**RECORDS SHOWN**
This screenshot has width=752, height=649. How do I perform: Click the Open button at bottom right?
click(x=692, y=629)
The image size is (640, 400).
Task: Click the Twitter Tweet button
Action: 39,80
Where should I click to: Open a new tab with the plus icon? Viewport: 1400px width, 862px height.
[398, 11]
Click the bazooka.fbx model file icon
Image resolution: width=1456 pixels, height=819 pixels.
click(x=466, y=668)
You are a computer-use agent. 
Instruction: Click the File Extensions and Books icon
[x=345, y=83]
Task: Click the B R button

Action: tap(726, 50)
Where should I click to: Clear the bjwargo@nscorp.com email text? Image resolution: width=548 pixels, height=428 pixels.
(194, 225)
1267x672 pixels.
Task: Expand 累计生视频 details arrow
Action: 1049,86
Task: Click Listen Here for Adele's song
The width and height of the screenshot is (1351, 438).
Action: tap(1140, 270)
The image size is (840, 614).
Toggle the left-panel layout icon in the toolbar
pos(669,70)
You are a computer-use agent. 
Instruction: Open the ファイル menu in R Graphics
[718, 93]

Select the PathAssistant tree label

**TASK TO CARRY OUT**
Rewrite only the stretch from the line containing "Click the bazooka.fbx model file icon" through the last of the lines, with "icon" changed to "symbol" everywhere and nothing else altered.

**ANSWER IN FULL**
Click the bazooka.fbx model file symbol
Image resolution: width=1456 pixels, height=819 pixels.
click(x=466, y=668)
You are a computer-use agent. 
Instruction: Click the File Extensions and Books symbol
[x=345, y=83]
Task: Click the B R button

Action: tap(726, 50)
Where should I click to: Clear the bjwargo@nscorp.com email text? Image resolution: width=548 pixels, height=428 pixels.
(194, 225)
1267x672 pixels.
Task: Expand 累计生视频 details arrow
Action: 1049,86
Task: Click Listen Here for Adele's song
The width and height of the screenshot is (1351, 438).
Action: tap(1140, 270)
The image size is (840, 614).
Toggle the left-panel layout symbol in the toolbar
pos(669,70)
You are a computer-use agent. 
Instruction: Open the ファイル menu in R Graphics
[718, 93]

Select the PathAssistant tree label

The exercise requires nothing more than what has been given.